Participation d’ECPM à la 62e session de la CADHP


4 mai 2018

Du 25 au 27 avril 2018, ECPM a participé à la 62ème session de la Commission africaine des droits de l’Homme et des peuples (CADHP) qui se tenait à Nouakchott, sur invitation de la Mauritanie.


La cérémonie d’ouverture s’est déroulée en présence du Président de la République mauritanienne.


En marge de cette session, ECPM a organisé un side-event sur la peine de mort en Afrique du Nord sur le thème « Du moratoire à l’abolition ». Les intervenants – Chokri Latif, président de la Coalition tunisienne contre la peine de mort (CTCPM) ; Mohamed Ahdaf, membre de la Coalition marocaine contre la peine de mort (CMCPM) ; Fatimata M’Baye, présidente de l’Association mauritanienne des droits de l’Homme (AMDH) – ont présenté la situation de la peine de mort dans leurs pays respectifs et exposé les opportunités et les obstacles dans le passage d’un moratoire à l’abolition définitive. Ils ont notamment évoqué l’utilisation de la peine de mort comme un instrument politique, le lien entre pauvreté et peine de mort et la pression conservatrice de plus en plus forte comme obstacle à l’abolition de la peine de mort. Ce side-event a réuni une trentaine de participants, représentants d’ONG d’Afrique du Nord et d’Afrique subsaharienne ; d’ONG internationales ; de représentants d’INDH.


Le 27 avril 2018, la Coalition mondiale contre la peine de mort, la FIACAT, la FIDH et ECPM ont co-organisé un panel sur la peine de mort en Afrique, dans le cadre de la session. Ce panel avait pour objectifs de d’identifier les obstacles à l’abolition de la peine de mort en Afrique subsaharienne. Teresa Mutua (ICJ Kenya), Ariyo Popoola (LEDAP Nigeria), Fatimata M’Baye (AMDH) et Paul Angaman (FIACAT) sont intervenus sous la présidence de Sylvie Kayitesi, présidente du Groupe de travail sur la peine de mort. Les différentes interventions ont porté sur le bilan et les perspectives à la suite du Congrès régional d’Abidjan, la situation de la peine de mort au Nigeria et en Mauritanie et le rôle du Protocole africain dans le processus d’abolition sur le continent.


Enfin, ECPM, la CTCPM et la CMCPM ont préparé une intervention orale portant sur l’application du moratoire, les condamnations à mort et les conditions de détention des condamnés à la peine capitale dans les pays d’Afrique du Nord. Elles ont fait des recommandations pour appeler ces États à aller vers l’abolition.

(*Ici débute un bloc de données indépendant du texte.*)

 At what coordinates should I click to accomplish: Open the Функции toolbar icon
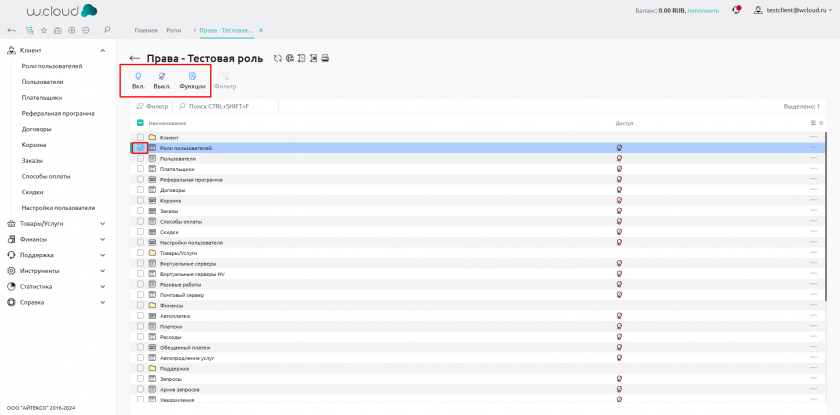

ECPM participait pour la première fois à la session ordinaire de la CADHP après avoir obtenu le statut d’observateur en 2017. Cela lui a permis de mieux appréhender le fonctionnement de ce mécanisme qui a un rôle à jouer dans le chemin vers l’abolition sur le continent. Dans la continuité du Congrès d’Abidjan, cela a permis d’inscrire la thématique à l’agenda et de parler du sujet au sein des instances africaines. L’organisation du side-event et du panel, ainsi que la présence de la CTCPM et de la CMCPM, ont conduit à une diversité d’échanges toujours plus importante, et à fédérer les acteurs abolitionnistes à tous les niveaux, notamment au niveau régional. Ces résultats sont au cœur de l’action d’ECPM.